Another seventeen sites mean the city provides nearly 4,000 public spaces across 32 central car parks.
In addition, National Car Parks and others provide around 1200 spaces, with Devon County Council’s on-street parking bays accounting for around 500 more and the city’s five park and ride sites another 1700 spaces, with more on the way.
The county estimates that there are also around 3,000 off-street non-residential parking spaces in the city centre.
The 355 spaces the Cathedral and Quay car park would provide if its upper four decks were repaired and reopened would represent just 3.5% of the city’s 10,000 non-residential car parking spaces.

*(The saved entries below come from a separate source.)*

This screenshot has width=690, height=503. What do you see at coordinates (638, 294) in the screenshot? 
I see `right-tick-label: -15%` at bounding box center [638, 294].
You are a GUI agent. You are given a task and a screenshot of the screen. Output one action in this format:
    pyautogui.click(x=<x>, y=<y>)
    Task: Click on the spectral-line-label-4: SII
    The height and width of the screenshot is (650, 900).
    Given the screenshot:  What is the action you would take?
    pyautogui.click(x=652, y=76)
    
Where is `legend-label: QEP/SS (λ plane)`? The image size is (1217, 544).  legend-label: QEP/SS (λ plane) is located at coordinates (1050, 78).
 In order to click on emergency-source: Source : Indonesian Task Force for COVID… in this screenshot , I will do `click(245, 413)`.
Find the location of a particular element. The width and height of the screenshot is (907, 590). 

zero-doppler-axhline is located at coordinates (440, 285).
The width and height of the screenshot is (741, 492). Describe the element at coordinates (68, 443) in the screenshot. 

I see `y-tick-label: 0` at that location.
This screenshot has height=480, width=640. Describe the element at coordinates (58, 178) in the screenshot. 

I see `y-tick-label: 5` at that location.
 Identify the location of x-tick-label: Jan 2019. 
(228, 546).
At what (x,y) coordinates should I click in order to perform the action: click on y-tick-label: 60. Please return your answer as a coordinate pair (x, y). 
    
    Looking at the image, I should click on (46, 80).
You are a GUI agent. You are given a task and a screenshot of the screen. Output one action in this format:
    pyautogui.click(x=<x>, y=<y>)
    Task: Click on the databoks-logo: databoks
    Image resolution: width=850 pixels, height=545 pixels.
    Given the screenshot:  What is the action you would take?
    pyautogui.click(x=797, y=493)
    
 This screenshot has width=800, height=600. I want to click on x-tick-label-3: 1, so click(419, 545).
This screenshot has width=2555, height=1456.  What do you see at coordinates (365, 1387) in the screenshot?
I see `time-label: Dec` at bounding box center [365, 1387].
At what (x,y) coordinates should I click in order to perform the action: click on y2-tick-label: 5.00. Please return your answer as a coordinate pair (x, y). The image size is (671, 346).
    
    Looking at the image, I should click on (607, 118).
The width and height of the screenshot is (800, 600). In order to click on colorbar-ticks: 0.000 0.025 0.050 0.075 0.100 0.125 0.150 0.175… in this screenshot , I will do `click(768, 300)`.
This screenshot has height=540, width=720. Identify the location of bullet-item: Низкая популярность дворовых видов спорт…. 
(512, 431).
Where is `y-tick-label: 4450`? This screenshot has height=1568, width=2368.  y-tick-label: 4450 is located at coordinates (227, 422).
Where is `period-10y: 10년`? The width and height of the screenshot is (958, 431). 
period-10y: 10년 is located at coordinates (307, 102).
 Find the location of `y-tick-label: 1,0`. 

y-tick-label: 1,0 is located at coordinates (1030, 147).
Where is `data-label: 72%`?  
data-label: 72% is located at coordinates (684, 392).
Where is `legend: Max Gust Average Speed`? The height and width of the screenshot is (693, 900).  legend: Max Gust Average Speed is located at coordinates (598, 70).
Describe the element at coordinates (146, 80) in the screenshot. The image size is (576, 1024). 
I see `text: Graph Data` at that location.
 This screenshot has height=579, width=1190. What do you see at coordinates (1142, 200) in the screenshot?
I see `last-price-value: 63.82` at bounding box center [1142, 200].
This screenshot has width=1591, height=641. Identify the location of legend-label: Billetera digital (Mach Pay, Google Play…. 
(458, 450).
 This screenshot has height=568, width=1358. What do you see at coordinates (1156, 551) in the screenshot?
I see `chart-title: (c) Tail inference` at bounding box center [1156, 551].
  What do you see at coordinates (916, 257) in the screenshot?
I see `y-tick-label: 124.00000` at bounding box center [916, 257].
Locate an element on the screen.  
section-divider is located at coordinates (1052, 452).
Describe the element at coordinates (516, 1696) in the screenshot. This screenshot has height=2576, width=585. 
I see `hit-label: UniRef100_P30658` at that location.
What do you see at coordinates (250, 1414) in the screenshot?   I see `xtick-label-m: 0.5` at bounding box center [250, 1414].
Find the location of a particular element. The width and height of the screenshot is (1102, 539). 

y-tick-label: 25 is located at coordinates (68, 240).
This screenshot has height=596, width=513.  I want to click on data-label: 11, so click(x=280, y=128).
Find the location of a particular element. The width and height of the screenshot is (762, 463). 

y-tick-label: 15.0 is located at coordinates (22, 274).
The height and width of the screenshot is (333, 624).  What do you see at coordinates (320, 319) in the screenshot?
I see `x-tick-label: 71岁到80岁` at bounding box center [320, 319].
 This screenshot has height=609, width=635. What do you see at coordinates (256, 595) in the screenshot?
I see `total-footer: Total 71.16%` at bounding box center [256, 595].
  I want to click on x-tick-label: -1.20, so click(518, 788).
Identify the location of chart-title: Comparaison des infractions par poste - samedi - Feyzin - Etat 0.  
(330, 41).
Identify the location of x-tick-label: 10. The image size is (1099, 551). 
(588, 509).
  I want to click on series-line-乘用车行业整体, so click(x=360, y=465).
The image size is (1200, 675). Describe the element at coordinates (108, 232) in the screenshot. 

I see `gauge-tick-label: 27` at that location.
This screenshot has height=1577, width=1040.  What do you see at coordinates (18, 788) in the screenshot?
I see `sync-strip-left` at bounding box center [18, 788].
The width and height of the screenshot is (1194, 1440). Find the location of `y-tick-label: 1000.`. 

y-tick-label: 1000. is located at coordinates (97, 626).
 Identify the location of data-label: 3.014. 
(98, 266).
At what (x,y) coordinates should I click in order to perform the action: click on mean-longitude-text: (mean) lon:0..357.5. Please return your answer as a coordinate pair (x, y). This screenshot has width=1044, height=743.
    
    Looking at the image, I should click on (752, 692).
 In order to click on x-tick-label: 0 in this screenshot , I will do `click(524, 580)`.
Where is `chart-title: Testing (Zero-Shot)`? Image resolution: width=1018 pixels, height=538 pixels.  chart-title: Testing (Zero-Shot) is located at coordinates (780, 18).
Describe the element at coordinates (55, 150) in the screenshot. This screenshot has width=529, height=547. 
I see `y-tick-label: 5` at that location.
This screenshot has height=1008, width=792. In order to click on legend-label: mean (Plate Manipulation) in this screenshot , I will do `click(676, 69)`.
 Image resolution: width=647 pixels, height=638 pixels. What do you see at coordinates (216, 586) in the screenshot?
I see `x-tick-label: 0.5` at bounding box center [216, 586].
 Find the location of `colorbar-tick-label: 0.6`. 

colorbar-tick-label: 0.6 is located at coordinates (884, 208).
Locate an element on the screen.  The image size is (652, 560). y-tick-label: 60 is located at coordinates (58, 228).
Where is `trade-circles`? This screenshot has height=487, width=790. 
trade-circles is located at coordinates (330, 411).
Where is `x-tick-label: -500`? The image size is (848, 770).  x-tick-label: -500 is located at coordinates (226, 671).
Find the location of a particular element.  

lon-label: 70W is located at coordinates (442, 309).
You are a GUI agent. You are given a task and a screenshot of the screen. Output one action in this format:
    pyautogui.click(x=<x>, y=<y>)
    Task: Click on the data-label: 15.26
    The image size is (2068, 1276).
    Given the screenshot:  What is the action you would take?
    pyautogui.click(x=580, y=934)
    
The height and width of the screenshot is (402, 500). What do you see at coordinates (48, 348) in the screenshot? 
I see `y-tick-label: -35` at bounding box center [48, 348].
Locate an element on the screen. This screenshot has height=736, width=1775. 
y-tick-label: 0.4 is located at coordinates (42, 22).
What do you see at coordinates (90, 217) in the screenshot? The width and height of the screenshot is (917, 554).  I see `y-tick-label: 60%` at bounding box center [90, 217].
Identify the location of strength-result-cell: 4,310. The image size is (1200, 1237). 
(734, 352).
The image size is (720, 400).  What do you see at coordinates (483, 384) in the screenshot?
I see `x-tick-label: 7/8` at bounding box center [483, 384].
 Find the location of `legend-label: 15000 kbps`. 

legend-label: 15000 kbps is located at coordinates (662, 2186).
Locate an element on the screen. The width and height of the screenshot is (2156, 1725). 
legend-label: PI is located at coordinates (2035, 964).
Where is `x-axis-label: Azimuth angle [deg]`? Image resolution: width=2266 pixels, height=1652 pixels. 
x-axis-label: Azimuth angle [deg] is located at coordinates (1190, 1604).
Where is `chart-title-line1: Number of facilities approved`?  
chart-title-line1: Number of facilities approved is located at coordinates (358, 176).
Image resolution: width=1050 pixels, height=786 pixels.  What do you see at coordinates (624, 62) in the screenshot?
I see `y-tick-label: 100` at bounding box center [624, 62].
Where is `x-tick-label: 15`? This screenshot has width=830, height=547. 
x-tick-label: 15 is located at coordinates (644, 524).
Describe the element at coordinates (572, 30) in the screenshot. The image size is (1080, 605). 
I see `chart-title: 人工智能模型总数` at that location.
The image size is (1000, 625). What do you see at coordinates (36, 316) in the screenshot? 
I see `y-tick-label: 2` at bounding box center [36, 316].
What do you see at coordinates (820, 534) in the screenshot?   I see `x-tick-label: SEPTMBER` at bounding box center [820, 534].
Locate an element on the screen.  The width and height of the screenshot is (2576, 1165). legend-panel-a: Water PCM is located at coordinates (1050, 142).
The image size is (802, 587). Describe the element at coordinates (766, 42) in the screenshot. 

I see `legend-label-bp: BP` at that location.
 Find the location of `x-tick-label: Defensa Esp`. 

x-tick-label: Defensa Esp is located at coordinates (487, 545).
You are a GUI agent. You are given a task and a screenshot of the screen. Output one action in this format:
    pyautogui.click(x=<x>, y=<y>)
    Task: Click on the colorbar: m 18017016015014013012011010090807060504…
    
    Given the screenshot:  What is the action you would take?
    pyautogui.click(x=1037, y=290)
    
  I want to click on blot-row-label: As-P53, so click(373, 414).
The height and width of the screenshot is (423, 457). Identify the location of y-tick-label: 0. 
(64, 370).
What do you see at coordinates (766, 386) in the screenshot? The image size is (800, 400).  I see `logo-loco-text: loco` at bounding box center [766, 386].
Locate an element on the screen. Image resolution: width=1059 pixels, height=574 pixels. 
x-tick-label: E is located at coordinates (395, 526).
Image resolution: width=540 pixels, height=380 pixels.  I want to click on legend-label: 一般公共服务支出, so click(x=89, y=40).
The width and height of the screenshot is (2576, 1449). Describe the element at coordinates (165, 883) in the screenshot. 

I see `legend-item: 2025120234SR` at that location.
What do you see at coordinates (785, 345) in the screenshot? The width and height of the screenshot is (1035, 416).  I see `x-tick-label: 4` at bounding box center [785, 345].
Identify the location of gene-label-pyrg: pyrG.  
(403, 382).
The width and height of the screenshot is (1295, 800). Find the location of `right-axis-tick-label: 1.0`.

How the city’s Executive can resolve the tension between spending such a significant sum on the Cathedral and Quay car park when it provides such a small proportion of the city’s car parking spaces, while the provision of city centre car parking is at odds with the council’s own carbon reduction plan, will hopefully become clear at its meeting on 2 June.
Exeter City Council declined to comment on the content of the report or the revised proposals.
It has since confirmed that the proposals have been “deferred for the foreseeable future”.